*TEXTO PARA LEER*:
════════════════════

“EL CUARTO DE ATRÁS”
Todas las familias guardan secretos. Esas tapaderas resultan de los complejos individuales y su herencia, de los prejuicios sociales y su ruindad, de la estupidez humana y su soberbia, en fin, de la hipocresía del poder y su avasallamiento.
En mi pueblo natal, a pocas casas de mi hogar estaba la casa de las Ibarra. Mi padre quedó huérfano de madre al nacer y lo criaron sus dos tías maternas, Chepero y Clara, las muchachas Ibarra. Mi tía Clara quedó solterona, mi tía Cheperito, por la manía de diminutivos de los guayaneses, se casó con un tal señor López y tuvo a su único hijo, primo hermano de mi padre, Lucidio López Ibarra. Ambos se criaron juntos en aquella misteriosa casona del casco histórico, en la Calle Concordia. Tanto mi padre como su primo hermano escaparon muy jóvenes a Caracas. Papá se graduó de Profesor y Lucho hizo carrera primero en la radio y luego en la televisión.

════════════════════

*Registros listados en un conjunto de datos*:
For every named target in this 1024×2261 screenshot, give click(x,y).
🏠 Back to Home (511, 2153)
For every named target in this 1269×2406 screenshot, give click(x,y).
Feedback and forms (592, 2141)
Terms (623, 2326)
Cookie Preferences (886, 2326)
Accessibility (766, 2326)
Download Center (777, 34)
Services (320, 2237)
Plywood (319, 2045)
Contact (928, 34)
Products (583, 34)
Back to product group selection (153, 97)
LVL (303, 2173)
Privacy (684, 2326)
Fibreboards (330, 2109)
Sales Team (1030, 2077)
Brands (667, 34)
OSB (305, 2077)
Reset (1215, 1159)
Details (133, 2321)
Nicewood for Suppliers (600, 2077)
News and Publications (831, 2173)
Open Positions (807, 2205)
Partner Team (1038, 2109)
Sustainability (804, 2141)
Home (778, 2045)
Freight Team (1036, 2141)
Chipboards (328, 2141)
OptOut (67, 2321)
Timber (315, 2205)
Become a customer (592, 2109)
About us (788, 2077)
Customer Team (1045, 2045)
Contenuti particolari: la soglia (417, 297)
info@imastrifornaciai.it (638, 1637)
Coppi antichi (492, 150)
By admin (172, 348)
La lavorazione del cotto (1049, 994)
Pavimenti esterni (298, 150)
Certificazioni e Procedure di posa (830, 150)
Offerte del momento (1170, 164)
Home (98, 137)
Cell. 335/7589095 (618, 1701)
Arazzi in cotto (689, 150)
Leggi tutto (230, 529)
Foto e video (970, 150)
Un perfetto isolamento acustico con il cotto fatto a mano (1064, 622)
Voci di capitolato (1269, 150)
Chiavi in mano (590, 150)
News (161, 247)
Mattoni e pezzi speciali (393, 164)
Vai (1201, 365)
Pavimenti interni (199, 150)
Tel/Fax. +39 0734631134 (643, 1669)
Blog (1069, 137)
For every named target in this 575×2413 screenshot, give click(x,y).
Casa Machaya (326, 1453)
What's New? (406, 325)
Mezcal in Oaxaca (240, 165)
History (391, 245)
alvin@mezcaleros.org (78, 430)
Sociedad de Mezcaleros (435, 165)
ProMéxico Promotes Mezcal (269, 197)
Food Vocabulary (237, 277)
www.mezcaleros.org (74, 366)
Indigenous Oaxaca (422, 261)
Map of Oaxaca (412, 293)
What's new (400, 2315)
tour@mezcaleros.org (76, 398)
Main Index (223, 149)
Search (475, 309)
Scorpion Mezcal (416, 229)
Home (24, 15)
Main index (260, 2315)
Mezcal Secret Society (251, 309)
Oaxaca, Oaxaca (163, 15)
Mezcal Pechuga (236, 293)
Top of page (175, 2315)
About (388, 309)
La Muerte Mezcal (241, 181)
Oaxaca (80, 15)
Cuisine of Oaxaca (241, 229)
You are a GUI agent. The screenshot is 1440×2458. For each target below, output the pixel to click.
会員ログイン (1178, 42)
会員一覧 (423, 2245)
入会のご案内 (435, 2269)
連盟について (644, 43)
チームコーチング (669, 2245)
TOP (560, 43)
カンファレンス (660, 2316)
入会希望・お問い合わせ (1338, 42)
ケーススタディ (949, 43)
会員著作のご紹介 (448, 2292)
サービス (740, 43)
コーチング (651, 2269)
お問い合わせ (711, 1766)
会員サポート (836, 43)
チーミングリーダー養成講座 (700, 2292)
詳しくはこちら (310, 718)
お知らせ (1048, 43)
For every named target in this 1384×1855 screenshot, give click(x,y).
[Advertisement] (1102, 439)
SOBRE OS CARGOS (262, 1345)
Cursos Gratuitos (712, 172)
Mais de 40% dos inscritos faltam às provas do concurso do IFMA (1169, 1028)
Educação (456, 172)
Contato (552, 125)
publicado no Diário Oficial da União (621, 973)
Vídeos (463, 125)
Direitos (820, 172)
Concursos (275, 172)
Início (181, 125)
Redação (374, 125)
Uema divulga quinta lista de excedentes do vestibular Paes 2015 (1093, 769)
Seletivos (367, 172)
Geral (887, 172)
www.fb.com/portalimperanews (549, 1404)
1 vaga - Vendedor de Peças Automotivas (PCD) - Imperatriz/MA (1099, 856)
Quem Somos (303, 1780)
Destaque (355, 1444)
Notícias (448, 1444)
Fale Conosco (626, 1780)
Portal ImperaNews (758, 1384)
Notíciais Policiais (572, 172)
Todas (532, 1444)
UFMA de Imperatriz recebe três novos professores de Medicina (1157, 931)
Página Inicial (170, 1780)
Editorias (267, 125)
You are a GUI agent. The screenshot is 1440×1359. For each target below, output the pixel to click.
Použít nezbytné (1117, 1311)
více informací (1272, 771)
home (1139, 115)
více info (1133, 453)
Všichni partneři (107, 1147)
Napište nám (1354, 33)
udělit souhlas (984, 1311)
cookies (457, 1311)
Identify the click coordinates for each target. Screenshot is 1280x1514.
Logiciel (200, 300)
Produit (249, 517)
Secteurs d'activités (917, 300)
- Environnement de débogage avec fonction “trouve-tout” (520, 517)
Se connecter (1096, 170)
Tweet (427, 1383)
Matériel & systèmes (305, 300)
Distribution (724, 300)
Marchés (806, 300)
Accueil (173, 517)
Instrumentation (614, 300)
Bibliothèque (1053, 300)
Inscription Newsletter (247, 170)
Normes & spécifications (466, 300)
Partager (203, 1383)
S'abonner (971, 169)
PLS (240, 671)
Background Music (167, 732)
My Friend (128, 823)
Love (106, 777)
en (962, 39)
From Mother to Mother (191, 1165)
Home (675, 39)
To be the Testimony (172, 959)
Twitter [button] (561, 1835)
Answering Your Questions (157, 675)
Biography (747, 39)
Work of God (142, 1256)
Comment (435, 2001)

════════════════════

*INSTRUCCIONES DE TRABAJO*:
[1] Responde estas preguntas sobre el relato sobre la casa de las Ibarra:
(a) ¿Qué guardan todas las familias?
(b) ¿En qué calle estaba la casona donde se criaron el padre y su primo hermano?
(c) ¿De qué se graduó el padre?
[2] Por favor, escribe la continuación del relato sobre la casa de las Ibarra desde donde termina.
Los registros no tienen relación con el relato sobre la casa de las Ibarra.

*RESPUESTAS*:
[1]
(a) Secretos.
(b) En la Calle Concordia.
(c) De Profesor.

[2]
Recuerdo cuando veníamos a la capital a principios de los sesenta y visitábamos al tío Lucho en la hermosa urbanización El Silencio. El magnífico urbanismo diseñado por Carlos Raúl Villanueva, servía de paisaje desde el balcón este del apartamento de dos plantas frente a la hermosa Plaza O’Leary con las dos fuentes de Las Toninas esculpidas por Francisco Narváez. Era una vista de museo mezclando aires europeos y guayaneses, pues las toninas son los delfines del río Orinoco, y O’Leary un irlandés que lucho junto a las tropas independentista venezolanas. Cuando en 1978 Radio Caracas televisión me contrata como escritor y productor, para sorpresas de ambos nos reencontramos mi tío Ibarra y yo. Él era el Jefe del Sindicato de Trabajadores de la empresa.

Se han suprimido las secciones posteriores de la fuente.